Dans ses prises de positions ou ses actions politiques, la CVCI n'intervient pas dans tous les domaines, mais uniquement sur les sujets qui ont une incidence significative sur l'économie ou qui ont un caractère structurant particulièrement important pour notre canton et notre pays.
Ces principes ont été arrêtés par le Comité de la CVCI le 9 avril 2001. Ils se déclinent en 3 volets :
Dans ses interventions dites publiques (prises de position en vue de votations, fédérales ou cantonales, campagnes de récolte de signatures en vue du lancement d’une initiative ou d’un référendum, toutes activités à connotation politique et largement diffusées sur la place publique), l’engagement ou non de la CVCI et, le cas échéant, son intensité (simple prise de position, actions d’information et de sensibilisation, intervention active dans la campagne, participation à d’éventuels comités, conférences de presse, etc.), sont décidés par le Conseil stratégique, sur la base des critères suivants : intervention uniquement lorsque les sujets ont une incidence, sinon prépondérante, du moins significative sur l’économie et les " fameuses " conditions-cadres ou, à défaut, lorsqu’ils ont une importance considérable sur la structure de nos institutions, comme par exemple les accords bilatéraux, le taux d’impôt cantonal unique, la réforme de l’Etat, la Constitution.
Dans ses activités de lobbying (procédures de consultation, travaux de commissions, actions de sensibilisation auprès des élus, des exécutifs ou des autorités administratives), la Direction de la CVCI, au besoin après consultation du Conseil stratégique, définit les domaines d’intervention, sur la base de critères quelque peu assouplis par rapport à ceux définis sous a) : en sa qualité d’association faîtière, interlocutrice privilégiée de l’Etat, sur le plan cantonal, en tant que membre important d’economiesuisse et de l’Union patronale suisse sur le plan fédéral, la CVCI se doit d’intervenir dans les discussions politiques qui s’ouvrent et sur lesquelles elle est consultée, même si l’impact direct sur l’économie n’est pas primordial (par exemple la formation de base, l’assurance - maladie, l’adhésion à l’ONU, les fonds en déshérence, etc). En revanche, certains sujets manifestement marginaux ou éloignés de son champ de compétences sont laissés de côté (par exemple révision des dispositions sur le divorce, politique d’asile, législation sur les homosexuels).

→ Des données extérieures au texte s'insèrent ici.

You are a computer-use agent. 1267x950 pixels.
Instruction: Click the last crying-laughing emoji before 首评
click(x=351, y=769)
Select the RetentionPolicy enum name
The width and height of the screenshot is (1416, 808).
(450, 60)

En ce qui concerne le cas tout à fait particulier des élections législatives (Conseil national et Conseil des Etats sur le plan fédéral, Grand Conseil sur le plan cantonal), la CVCI continuera à encourager de manière générale les chefs d’entreprise à se présenter à de telles élections, afin de renforcer le poids de l’économie dans nos parlements, et se bornera, le moment venu, à attirer l’attention de ses membres sur les candidats représentant l’économie (chefs d’entreprises ou cadres supérieurs d’entreprises en principe membres de la CVCI). On agira de même avec les candidats à l’exécutif cantonal.